start Input rows

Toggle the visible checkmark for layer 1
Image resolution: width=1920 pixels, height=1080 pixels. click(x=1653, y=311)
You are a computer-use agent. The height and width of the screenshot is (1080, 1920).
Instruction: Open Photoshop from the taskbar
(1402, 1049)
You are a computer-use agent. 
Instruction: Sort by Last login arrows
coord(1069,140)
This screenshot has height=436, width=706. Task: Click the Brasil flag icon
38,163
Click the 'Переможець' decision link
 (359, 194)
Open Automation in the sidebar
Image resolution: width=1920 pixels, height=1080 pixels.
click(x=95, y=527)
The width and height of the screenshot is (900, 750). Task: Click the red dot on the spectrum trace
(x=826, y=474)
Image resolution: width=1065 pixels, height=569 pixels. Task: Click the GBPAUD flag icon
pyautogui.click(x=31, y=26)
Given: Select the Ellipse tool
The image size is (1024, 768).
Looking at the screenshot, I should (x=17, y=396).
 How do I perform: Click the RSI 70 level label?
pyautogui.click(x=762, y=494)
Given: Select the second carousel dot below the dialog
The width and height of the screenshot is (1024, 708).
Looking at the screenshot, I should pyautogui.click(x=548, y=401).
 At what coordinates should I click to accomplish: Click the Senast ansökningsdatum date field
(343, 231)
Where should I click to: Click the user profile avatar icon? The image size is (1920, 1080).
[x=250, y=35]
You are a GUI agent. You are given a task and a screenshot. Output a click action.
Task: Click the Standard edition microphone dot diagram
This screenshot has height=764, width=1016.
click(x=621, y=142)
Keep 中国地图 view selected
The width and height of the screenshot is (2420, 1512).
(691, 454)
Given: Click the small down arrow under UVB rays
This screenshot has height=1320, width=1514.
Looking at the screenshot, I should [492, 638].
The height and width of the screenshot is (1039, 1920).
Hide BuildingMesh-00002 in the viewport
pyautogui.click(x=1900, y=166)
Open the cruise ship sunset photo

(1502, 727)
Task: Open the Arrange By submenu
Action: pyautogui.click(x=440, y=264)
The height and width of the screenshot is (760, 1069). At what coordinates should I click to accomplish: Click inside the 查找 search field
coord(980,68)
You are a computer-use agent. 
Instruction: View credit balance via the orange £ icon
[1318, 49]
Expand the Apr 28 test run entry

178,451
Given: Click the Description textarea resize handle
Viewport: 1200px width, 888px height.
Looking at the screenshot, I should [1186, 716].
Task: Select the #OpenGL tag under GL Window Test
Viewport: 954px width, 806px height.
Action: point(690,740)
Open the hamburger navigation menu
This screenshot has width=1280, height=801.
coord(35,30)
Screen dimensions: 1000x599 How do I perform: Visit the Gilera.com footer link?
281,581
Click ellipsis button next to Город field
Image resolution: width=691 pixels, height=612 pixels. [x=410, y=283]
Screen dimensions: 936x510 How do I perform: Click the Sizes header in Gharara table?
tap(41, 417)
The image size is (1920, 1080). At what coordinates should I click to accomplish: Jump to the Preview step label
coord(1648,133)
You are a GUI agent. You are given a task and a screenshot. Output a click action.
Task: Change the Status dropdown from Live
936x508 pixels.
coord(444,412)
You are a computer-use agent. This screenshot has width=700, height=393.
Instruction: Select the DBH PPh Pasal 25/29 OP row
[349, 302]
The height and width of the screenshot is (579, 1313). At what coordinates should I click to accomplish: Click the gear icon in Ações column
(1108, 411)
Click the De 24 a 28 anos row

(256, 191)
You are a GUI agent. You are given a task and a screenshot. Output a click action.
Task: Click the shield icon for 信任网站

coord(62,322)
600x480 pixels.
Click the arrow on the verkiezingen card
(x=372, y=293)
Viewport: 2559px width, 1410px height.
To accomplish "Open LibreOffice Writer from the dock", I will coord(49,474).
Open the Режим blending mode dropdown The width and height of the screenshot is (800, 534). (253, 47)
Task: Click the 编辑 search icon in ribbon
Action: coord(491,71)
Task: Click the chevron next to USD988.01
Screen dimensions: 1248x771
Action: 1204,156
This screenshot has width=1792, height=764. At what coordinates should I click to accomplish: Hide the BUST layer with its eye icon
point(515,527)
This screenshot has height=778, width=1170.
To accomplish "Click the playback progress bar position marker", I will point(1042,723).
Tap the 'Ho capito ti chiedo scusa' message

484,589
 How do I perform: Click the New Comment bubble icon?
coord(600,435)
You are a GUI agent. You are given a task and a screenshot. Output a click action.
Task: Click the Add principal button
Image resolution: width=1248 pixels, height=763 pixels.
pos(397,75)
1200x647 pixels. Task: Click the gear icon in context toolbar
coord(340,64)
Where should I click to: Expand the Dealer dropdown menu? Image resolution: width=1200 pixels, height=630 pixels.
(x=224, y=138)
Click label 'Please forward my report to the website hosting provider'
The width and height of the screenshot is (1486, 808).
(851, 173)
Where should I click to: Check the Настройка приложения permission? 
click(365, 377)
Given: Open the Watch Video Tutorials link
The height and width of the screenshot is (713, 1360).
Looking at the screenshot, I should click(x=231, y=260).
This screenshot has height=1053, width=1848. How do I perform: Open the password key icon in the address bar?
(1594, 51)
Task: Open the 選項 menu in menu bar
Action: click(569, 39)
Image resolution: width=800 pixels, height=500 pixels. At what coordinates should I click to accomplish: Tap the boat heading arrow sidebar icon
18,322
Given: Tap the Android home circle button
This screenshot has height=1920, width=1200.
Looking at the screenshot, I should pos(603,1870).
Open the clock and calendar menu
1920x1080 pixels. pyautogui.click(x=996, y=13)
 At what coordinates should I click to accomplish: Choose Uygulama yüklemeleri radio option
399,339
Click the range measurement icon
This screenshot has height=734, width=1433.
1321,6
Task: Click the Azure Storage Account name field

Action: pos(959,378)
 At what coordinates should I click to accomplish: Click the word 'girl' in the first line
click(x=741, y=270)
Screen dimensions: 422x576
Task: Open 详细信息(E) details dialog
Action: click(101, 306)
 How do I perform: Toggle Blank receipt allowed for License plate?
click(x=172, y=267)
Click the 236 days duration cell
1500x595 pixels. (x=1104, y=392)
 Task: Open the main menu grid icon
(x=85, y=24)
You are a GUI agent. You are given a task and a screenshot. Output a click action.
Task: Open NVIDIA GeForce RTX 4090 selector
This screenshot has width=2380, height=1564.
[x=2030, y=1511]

end Input rows

Copy out all of the material above again, keeping every line unchanged.

Completed task:
Toggle the visible checkmark for layer 1
Image resolution: width=1920 pixels, height=1080 pixels. click(x=1653, y=311)
You are a computer-use agent. The height and width of the screenshot is (1080, 1920).
Instruction: Open Photoshop from the taskbar
(1402, 1049)
You are a computer-use agent. 
Instruction: Sort by Last login arrows
coord(1069,140)
This screenshot has height=436, width=706. Task: Click the Brasil flag icon
38,163
Click the 'Переможець' decision link
 (359, 194)
Open Automation in the sidebar
Image resolution: width=1920 pixels, height=1080 pixels.
click(x=95, y=527)
The width and height of the screenshot is (900, 750). Task: Click the red dot on the spectrum trace
(x=826, y=474)
Image resolution: width=1065 pixels, height=569 pixels. Task: Click the GBPAUD flag icon
pyautogui.click(x=31, y=26)
Given: Select the Ellipse tool
The image size is (1024, 768).
Looking at the screenshot, I should (x=17, y=396).
 How do I perform: Click the RSI 70 level label?
pyautogui.click(x=762, y=494)
Given: Select the second carousel dot below the dialog
The width and height of the screenshot is (1024, 708).
Looking at the screenshot, I should pyautogui.click(x=548, y=401).
 At what coordinates should I click to accomplish: Click the Senast ansökningsdatum date field
(343, 231)
Where should I click to: Click the user profile avatar icon? The image size is (1920, 1080).
[x=250, y=35]
You are a GUI agent. You are given a task and a screenshot. Output a click action.
Task: Click the Standard edition microphone dot diagram
This screenshot has height=764, width=1016.
click(x=621, y=142)
Keep 中国地图 view selected
The width and height of the screenshot is (2420, 1512).
(691, 454)
Given: Click the small down arrow under UVB rays
This screenshot has height=1320, width=1514.
Looking at the screenshot, I should [492, 638].
The height and width of the screenshot is (1039, 1920).
Hide BuildingMesh-00002 in the viewport
pyautogui.click(x=1900, y=166)
Open the cruise ship sunset photo

(1502, 727)
Task: Open the Arrange By submenu
Action: pyautogui.click(x=440, y=264)
The height and width of the screenshot is (760, 1069). At what coordinates should I click to accomplish: Click inside the 查找 search field
coord(980,68)
You are a computer-use agent. 
Instruction: View credit balance via the orange £ icon
[1318, 49]
Expand the Apr 28 test run entry

178,451
Given: Click the Description textarea resize handle
Viewport: 1200px width, 888px height.
Looking at the screenshot, I should [1186, 716].
Task: Select the #OpenGL tag under GL Window Test
Viewport: 954px width, 806px height.
Action: point(690,740)
Open the hamburger navigation menu
This screenshot has width=1280, height=801.
coord(35,30)
Screen dimensions: 1000x599 How do I perform: Visit the Gilera.com footer link?
281,581
Click ellipsis button next to Город field
Image resolution: width=691 pixels, height=612 pixels. [x=410, y=283]
Screen dimensions: 936x510 How do I perform: Click the Sizes header in Gharara table?
tap(41, 417)
The image size is (1920, 1080). At what coordinates should I click to accomplish: Jump to the Preview step label
coord(1648,133)
You are a GUI agent. You are given a task and a screenshot. Output a click action.
Task: Change the Status dropdown from Live
936x508 pixels.
coord(444,412)
You are a computer-use agent. This screenshot has width=700, height=393.
Instruction: Select the DBH PPh Pasal 25/29 OP row
[349, 302]
The height and width of the screenshot is (579, 1313). At what coordinates should I click to accomplish: Click the gear icon in Ações column
(1108, 411)
Click the De 24 a 28 anos row

(256, 191)
You are a GUI agent. You are given a task and a screenshot. Output a click action.
Task: Click the shield icon for 信任网站

coord(62,322)
600x480 pixels.
Click the arrow on the verkiezingen card
(x=372, y=293)
Viewport: 2559px width, 1410px height.
To accomplish "Open LibreOffice Writer from the dock", I will coord(49,474).
Open the Режим blending mode dropdown The width and height of the screenshot is (800, 534). (253, 47)
Task: Click the 编辑 search icon in ribbon
Action: coord(491,71)
Task: Click the chevron next to USD988.01
Screen dimensions: 1248x771
Action: 1204,156
This screenshot has width=1792, height=764. At what coordinates should I click to accomplish: Hide the BUST layer with its eye icon
point(515,527)
This screenshot has height=778, width=1170.
To accomplish "Click the playback progress bar position marker", I will point(1042,723).
Tap the 'Ho capito ti chiedo scusa' message

484,589
 How do I perform: Click the New Comment bubble icon?
coord(600,435)
You are a GUI agent. You are given a task and a screenshot. Output a click action.
Task: Click the Add principal button
Image resolution: width=1248 pixels, height=763 pixels.
pos(397,75)
1200x647 pixels. Task: Click the gear icon in context toolbar
coord(340,64)
Where should I click to: Expand the Dealer dropdown menu? Image resolution: width=1200 pixels, height=630 pixels.
(x=224, y=138)
Click label 'Please forward my report to the website hosting provider'
The width and height of the screenshot is (1486, 808).
(851, 173)
Where should I click to: Check the Настройка приложения permission? 
click(365, 377)
Given: Open the Watch Video Tutorials link
The height and width of the screenshot is (713, 1360).
Looking at the screenshot, I should click(x=231, y=260).
This screenshot has height=1053, width=1848. How do I perform: Open the password key icon in the address bar?
(1594, 51)
Task: Open the 選項 menu in menu bar
Action: click(569, 39)
Image resolution: width=800 pixels, height=500 pixels. At what coordinates should I click to accomplish: Tap the boat heading arrow sidebar icon
18,322
Given: Tap the Android home circle button
This screenshot has height=1920, width=1200.
Looking at the screenshot, I should pos(603,1870).
Open the clock and calendar menu
1920x1080 pixels. pyautogui.click(x=996, y=13)
 At what coordinates should I click to accomplish: Choose Uygulama yüklemeleri radio option
399,339
Click the range measurement icon
This screenshot has height=734, width=1433.
1321,6
Task: Click the Azure Storage Account name field

Action: pos(959,378)
 At what coordinates should I click to accomplish: Click the word 'girl' in the first line
click(x=741, y=270)
Screen dimensions: 422x576
Task: Open 详细信息(E) details dialog
Action: click(101, 306)
 How do I perform: Toggle Blank receipt allowed for License plate?
click(x=172, y=267)
Click the 236 days duration cell
1500x595 pixels. (x=1104, y=392)
 Task: Open the main menu grid icon
(x=85, y=24)
You are a GUI agent. You are given a task and a screenshot. Output a click action.
Task: Open NVIDIA GeForce RTX 4090 selector
This screenshot has width=2380, height=1564.
[x=2030, y=1511]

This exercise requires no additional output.